Выбрать главу

Начальник санотдела армии, пожилой седоватый военный, принял хирургов очень быстро.

— Мы как раз формируем подвижной госпиталь для обслуживания сталинградских рубежей, — сказал он, отодвигаясь от телефонов, расставленных на его столе, — то один звонил, то другой, то все враз заливались. — Нам очень нужны обстрелянные врачи. Давайте посмотрим, посмотрим! — Он взял документы, в том числе и Ларисы Фирсовой, и слегка нахмурился. — Почему товарищ не пришла сама? Семья, дети?.. И желает остаться здесь? Гм… — Он испытующе взглянул на Решетова, потом опять в документы. — Челюстно-лицевая хирургия. А товарищ Аржанов нейрохирург? Вы и товарищ Фирсова могли бы работать в группе ОРМУ при спецгоспитале.

— Пожалуйста, я очень прошу! Если вы дадите нам невропатолога, мы сделаем ваш полевой госпиталь специализированным, — с глубокой убежденностью сказал Иван Иванович.

— Под носом у врага?! Шутите! — воскликнул начальник санотдела, однако задумался, щурясь и барабаня пальцами по столу. — Насчет специализированного госпиталя не выйдет, но обстановка складывается очень и очень сложная. Тут, пожалуй, придется нарушать многие общепринятые правила. Мы назначим вас, — он обернулся к Решетову, — начальником госпиталя; насчет вашего нового назначения и… — он бросил взгляд на разложенные веером документы, — и отчисления Фирсовой в ваше распоряжение я договорюсь сейчас же. А вас мы назначим ведущим хирургом…

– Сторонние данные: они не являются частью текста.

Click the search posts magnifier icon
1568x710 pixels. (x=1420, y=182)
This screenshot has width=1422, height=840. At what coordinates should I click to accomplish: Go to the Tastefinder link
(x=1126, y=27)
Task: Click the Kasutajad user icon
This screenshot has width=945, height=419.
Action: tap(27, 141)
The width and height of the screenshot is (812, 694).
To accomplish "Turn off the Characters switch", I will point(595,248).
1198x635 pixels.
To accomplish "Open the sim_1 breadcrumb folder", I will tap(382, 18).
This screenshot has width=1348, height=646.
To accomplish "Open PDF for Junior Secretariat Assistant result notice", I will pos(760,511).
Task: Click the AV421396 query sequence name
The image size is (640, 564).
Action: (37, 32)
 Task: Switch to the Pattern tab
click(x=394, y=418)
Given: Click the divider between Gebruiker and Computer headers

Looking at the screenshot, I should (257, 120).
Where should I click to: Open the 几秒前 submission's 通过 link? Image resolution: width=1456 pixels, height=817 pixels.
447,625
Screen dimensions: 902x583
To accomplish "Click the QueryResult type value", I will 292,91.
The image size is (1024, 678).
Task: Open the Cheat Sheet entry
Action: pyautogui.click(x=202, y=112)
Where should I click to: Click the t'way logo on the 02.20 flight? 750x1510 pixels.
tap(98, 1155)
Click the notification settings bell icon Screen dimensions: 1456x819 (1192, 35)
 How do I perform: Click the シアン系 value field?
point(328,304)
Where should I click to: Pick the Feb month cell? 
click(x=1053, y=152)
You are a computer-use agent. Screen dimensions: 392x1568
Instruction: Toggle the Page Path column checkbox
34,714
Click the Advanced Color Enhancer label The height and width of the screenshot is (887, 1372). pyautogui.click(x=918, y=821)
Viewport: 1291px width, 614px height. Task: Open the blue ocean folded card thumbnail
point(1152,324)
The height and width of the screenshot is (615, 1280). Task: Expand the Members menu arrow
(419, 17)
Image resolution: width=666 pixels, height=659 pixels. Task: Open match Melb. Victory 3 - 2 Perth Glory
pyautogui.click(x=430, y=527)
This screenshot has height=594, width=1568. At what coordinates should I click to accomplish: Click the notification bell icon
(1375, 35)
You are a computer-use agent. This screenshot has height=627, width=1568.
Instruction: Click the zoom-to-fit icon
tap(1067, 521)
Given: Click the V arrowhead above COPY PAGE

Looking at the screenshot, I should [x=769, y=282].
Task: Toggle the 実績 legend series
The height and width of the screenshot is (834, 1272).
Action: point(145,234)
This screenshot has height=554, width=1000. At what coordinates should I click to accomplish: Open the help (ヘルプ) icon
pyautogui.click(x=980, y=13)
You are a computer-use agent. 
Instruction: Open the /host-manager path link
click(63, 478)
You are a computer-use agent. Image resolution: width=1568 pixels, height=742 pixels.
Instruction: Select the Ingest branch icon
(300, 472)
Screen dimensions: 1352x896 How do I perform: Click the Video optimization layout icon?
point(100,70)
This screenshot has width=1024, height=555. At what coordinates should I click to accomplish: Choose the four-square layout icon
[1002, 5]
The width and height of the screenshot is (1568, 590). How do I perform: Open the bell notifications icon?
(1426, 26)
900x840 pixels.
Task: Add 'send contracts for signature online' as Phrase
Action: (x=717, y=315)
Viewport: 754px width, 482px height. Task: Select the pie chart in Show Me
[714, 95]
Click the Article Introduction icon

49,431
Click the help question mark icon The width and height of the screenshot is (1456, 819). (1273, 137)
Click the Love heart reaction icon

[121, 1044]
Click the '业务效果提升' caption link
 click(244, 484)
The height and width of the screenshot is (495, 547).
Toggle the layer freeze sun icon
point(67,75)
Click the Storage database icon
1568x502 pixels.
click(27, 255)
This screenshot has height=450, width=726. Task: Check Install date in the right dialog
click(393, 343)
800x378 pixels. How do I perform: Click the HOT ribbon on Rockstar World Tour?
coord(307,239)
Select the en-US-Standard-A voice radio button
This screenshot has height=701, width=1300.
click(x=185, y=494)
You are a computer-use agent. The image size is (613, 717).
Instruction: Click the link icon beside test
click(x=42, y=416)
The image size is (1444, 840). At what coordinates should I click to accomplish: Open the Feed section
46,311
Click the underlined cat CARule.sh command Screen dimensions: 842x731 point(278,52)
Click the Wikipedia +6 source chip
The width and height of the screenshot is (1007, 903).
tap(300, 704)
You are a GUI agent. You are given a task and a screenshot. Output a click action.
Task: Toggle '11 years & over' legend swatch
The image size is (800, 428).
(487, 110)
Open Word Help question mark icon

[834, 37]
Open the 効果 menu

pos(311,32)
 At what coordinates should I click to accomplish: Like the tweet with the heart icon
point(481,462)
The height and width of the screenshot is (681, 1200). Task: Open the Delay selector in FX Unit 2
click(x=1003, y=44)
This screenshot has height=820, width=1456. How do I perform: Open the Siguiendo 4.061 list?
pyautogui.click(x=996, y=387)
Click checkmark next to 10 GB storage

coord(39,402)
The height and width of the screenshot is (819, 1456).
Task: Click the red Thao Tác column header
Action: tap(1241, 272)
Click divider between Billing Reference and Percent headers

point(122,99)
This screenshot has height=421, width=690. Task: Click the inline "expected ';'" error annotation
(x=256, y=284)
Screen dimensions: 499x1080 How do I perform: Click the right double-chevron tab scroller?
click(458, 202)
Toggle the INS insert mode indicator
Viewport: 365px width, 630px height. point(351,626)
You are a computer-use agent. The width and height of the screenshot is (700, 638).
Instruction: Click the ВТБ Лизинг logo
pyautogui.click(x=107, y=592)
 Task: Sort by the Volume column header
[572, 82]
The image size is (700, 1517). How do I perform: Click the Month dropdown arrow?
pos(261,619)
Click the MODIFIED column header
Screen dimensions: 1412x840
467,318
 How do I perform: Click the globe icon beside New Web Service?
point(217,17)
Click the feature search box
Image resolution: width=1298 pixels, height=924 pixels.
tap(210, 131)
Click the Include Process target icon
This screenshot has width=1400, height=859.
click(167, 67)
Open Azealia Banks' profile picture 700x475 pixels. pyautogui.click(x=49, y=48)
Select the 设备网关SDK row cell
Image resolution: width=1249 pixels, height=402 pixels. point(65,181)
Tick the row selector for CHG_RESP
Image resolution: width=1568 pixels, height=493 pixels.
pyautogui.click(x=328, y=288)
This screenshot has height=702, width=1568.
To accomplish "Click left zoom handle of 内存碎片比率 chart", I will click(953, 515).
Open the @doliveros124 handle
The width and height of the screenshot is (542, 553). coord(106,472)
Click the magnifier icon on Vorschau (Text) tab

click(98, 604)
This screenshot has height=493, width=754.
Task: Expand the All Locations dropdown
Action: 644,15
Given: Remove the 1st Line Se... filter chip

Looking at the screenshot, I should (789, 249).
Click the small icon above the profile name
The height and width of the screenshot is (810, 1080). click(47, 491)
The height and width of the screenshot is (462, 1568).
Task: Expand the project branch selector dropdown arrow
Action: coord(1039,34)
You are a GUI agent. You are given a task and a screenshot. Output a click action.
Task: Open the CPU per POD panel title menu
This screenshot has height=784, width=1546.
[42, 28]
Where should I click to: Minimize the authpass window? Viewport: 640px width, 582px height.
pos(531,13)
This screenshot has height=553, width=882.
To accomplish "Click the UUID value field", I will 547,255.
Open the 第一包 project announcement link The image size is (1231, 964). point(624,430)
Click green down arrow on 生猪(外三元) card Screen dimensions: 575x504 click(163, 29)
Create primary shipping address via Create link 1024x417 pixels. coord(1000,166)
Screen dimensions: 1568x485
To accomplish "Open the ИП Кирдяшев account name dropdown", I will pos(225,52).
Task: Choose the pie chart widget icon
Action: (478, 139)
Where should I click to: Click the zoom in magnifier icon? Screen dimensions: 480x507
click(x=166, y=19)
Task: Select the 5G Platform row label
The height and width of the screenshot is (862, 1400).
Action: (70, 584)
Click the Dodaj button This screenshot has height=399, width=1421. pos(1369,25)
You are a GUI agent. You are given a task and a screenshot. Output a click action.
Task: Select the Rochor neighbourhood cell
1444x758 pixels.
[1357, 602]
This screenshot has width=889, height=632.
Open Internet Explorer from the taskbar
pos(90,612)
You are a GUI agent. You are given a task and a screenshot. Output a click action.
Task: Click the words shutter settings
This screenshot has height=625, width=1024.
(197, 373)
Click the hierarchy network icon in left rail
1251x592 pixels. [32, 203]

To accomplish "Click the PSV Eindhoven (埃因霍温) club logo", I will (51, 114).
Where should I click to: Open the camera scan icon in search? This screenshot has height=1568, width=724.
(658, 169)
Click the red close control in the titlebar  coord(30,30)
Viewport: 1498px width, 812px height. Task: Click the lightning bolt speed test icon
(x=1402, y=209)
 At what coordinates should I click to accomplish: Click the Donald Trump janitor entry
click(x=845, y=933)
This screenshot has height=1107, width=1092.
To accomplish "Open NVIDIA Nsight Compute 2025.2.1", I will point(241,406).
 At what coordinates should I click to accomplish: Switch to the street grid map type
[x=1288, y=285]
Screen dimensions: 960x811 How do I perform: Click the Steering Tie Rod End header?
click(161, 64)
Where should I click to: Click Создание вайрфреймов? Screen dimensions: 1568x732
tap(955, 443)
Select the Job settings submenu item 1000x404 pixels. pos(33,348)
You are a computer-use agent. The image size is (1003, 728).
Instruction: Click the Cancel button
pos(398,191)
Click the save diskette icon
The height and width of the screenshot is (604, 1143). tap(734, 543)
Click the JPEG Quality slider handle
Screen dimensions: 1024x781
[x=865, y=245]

Иван Иванович, повеселев, ответил потеплевшим баском:

— Постараюсь оправдать доверие.

На Хижняка начальник санотдела смотрел долго, так что Денис Антонович беспокойно завозился на месте и кирпично-красные пятна румянца еще гуще проступили на его обветренном лице.

«Куда он меня?» — подумал фельдшер и уже собрался заявить, что хочет быть с Аржановым, но начальник санотдела предупредил его:

— Вы, похоже, давние фронтовые товарищи. Ну что ж, действуйте и дальше вместе.

15

Лариса торопливо вышла из двери вокзала, но невольно остановилась, глядя на клумбы, ярко и пышно цветущие перед террасой, на фонтан, бивший серебряной пылью посреди площади. Легким движением она одернула гимнастерку, опоясанную ремнем, поправила полевую сумку и, постукивая каблуками сапог, сбежала на асфальт, разогретый августовским солнцем. Она хотела было свернуть сразу налево, к Саратовской, но не устояла перед искушением принести подарки своим детишкам — может быть, еще не уехали — и пошла по улице Гоголя мимо красивых многоэтажных зданий. Теперь тут, конечно, всюду помещались раненые. Но зеркальные окна, ослепительно блестевшие на солнце, и прозрачные, как светлая вода, на теневой стороне, над зеленой прохладой аллей, роскошные подъезды и богатая лепка фасадов — все радовало молодую женщину, много дней проведшую в землянках полевых госпиталей. По-южному белый город, вознесенный в знойную синеву неба, показался ей необычайно прекрасным. Он жил еще мирно, и эта мирная жизнь, хотя и омраченная надвигающейся военной грозой, тоже радовала Ларису.

«Как страшно то, что происходит сейчас на фронте, и как хорошо здесь, где люди трудятся и без опаски ходят под открытым небом», — думала она, не видя сейчас темных пятен на облике родного города, как не видит влюбленный недостатков дорогого лица в минуту желанной встречи после разлуки.

На площади Павших борцов строгое здание обкома партии с массивными каменными балконами; рядом белеют над ступенями входа, украшенного мраморными львами, строгие гиганты — колонны Театра драмы, большие жилые дома, сочная зелень бульвара, площадка «толчок» — излюбленное место для прогулок молодежи, где в выходные дни в самом деле не протолкнешься, — а на углу четырехэтажный универмаг. В пролете между домами сверкала, искрилась Волга. Фирсова пересекла улицу и вошла в универмаг, выходивший на площадь полукругом. Витрины нижнего этажа завалены снаружи мешками с землей, и в помещении в этот сверкающий летний день горело электричество. Несмотря на то, что война велась уже на ближних подступах к Дону, здесь было много покупателей.